Hugo Harvey Doctor en Estudios Internacionales Universidad de Las Américas
El 22 de febrero de 2026 se cumplen ochenta años del Telegrama Largo, el influyente informe enviado desde Moscú al Departamento de Estado por George F. Kennan, diplomático estadounidense especialista en pensamiento soviético. El documento analizó las fuentes del comportamiento de la URSS y se transformó en el cimiento estratégico de la política exterior de Estados Unidos durante la Guerra Fría.
Kennan sostuvo que la conducta soviética respondía a una combinación de ideología, historia y percepción de amenaza externa permanente. Su aporte central fue directo: comprender cabalmente al adversario antes de diseñar una respuesta estratégica. De esa forma, se configuró una estrategia bipolar amplia destinada a contener la expansión soviética en los ámbitos político, económico, cultural e intelectual. La Guerra Fría fue, por tanto, una competencia integral por poder e influencia global.
Con el tiempo, Kennan advirtió las debilidades estructurales del sistema soviético, anticipando el colapso del bloque socialista. Estas posiciones generaron tensiones con estrategas más inclinados a la presión directa, entre ellos Zbigniew Brzezinski, lo que contribuyó a relegarlo a funciones de menor influencia. Tras la caída del Muro de Berlín, sus planteamientos fueron reevaluados con mayor atención, aunque en un contexto internacional ya transformado. El abandono progresivo de ese enfoque estratégico marcó la política exterior posterior a la Guerra Fría y permite comprender parte de las tensiones actuales.

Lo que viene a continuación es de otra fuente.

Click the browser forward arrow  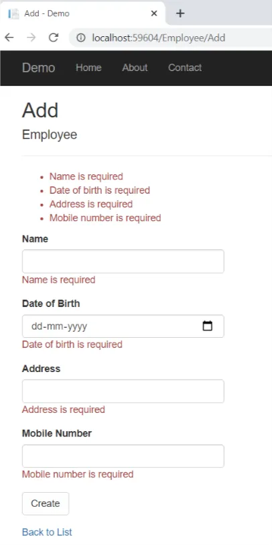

En el presente, la política exterior de Estados Unidos bajo Donald Trump refleja un escenario distinto. Más que incertidumbre, existe una estrategia explícita que redefine prioridades y áreas de influencia. La Estrategia de Seguridad Nacional publicada en diciembre de 2025, sitúa a América Latina en un lugar central dentro de la competencia global, anticipando mayor involucramiento estadounidense en las dinámicas regionales de poder.
A ochenta años de su redacción, el Telegrama Largo mantiene una enseñanza vigente: la eficacia en política internacional depende de la capacidad de analizar al adversario con profundidad y sostener una estrategia coherente en el tiempo.